Stige noted that some authors believe that general change in community attitudes towards participatory and activist practices mean that maintenance of a separate field of community music therapy is no longer required (2014). In spite of this, he sees challenging the status-quo within the largely individualised and medicalised Western health system through community music therapy as crucial and ongoing. The shift in epistemological and methodological perspectives from the evidence-based practice modes of the consensus model of music therapy towards a widening prominence of research based in ethnographic and participatory action methods is essential for this continuing development (Stige, 2002). And while an understanding of the use of the affordances of music towards the development of individual and community wellbeing is gaining traction amongst media and everyday dialogue, understanding about the way that music use may also be unhealthy is only just beginning to emerge (Saarikallio, Gold, & McFerran, 2015).
Within this article, I have canvassed some of the key writers on community music therapy, but there are many others who have made contributions to the discourse.
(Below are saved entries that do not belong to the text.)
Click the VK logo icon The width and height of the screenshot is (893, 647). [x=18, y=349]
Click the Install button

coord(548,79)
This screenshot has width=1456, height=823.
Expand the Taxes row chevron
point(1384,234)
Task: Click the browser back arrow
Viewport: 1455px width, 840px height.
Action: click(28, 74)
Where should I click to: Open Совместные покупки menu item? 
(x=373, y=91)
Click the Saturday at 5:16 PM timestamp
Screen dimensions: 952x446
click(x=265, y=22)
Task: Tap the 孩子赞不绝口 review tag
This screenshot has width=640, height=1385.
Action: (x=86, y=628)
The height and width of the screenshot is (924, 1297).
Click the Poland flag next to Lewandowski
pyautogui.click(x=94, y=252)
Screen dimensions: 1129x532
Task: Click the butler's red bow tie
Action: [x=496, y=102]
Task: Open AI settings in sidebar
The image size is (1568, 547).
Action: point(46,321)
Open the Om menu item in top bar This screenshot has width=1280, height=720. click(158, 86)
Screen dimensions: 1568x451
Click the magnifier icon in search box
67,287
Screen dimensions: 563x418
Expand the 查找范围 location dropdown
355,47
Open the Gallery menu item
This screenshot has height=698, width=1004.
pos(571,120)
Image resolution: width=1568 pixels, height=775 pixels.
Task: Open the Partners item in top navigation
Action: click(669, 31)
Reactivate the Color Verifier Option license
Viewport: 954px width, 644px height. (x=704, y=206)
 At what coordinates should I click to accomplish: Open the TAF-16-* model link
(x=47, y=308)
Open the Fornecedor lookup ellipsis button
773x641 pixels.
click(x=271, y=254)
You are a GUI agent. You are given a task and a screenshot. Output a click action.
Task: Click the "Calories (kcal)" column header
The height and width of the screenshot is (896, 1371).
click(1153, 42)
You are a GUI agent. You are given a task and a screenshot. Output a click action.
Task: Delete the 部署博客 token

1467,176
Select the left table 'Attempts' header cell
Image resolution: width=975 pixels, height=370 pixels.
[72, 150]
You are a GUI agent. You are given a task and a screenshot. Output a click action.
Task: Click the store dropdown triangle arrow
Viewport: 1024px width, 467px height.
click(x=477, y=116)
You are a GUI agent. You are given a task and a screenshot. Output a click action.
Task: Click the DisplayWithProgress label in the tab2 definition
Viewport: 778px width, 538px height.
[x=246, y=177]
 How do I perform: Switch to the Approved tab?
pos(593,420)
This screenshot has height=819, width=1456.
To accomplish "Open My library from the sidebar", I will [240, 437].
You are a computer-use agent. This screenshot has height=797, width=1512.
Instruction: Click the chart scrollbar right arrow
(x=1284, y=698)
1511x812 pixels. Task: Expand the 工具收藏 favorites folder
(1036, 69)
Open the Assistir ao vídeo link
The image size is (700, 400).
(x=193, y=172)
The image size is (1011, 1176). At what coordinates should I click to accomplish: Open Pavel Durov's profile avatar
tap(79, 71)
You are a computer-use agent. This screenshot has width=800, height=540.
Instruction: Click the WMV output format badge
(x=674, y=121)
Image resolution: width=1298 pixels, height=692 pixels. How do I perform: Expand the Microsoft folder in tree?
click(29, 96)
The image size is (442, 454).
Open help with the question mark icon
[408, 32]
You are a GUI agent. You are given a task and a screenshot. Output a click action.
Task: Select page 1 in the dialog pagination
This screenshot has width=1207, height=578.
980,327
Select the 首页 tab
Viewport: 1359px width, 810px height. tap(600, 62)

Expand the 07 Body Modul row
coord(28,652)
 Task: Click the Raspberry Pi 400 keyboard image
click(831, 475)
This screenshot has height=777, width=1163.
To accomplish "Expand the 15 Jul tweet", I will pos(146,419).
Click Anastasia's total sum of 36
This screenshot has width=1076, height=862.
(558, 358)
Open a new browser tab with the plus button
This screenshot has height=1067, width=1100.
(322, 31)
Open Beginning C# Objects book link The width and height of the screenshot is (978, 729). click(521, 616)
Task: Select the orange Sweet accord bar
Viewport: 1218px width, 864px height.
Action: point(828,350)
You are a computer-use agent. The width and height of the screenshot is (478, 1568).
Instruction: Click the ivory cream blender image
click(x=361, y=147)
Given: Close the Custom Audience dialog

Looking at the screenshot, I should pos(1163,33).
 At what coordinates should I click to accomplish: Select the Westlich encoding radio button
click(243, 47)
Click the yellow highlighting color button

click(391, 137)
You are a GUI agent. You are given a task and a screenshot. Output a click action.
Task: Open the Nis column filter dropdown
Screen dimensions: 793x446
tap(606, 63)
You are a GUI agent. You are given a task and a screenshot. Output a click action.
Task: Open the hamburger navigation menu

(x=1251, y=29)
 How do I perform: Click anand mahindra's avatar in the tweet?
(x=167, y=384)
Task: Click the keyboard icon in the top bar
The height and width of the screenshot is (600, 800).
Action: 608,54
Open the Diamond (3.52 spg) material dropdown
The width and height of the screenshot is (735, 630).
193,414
In addition, the development of this particular way of thinking has emerged alongside other arenas, such as community music (Higgins, 2012) music sociology (DeNora, 2000), culture-centered music therapy (Stige, 2002), and more. While this article is an entry point into the discourse, the reader is encouraged to adventure further into the literature, exploring the vast terrain in which community music therapy exists.
Although initial descriptions of community music therapy were perceived as being worlds apart from traditional music therapy, perhaps over time the gap between these two approaches to practice has become blurred, as music therapists continue to work in varied ways based on the needs of their own unique context. Although we may plan to support an individual privately, the outcomes might ultimately benefit the community. Similarly, while we may aim to support a community on a political or social level, individuals could also be enriched by the experience. To Wood, music therapy “is made of individual stories that are also stories about groups and wider social considerations” (2016, p. 62). It is hoped that in the future, a wide conceptualisation of the discipline of music therapy including perspectives about the way individuals and communities are intrinsically intertwined will support the continued development of understanding about the way music may help.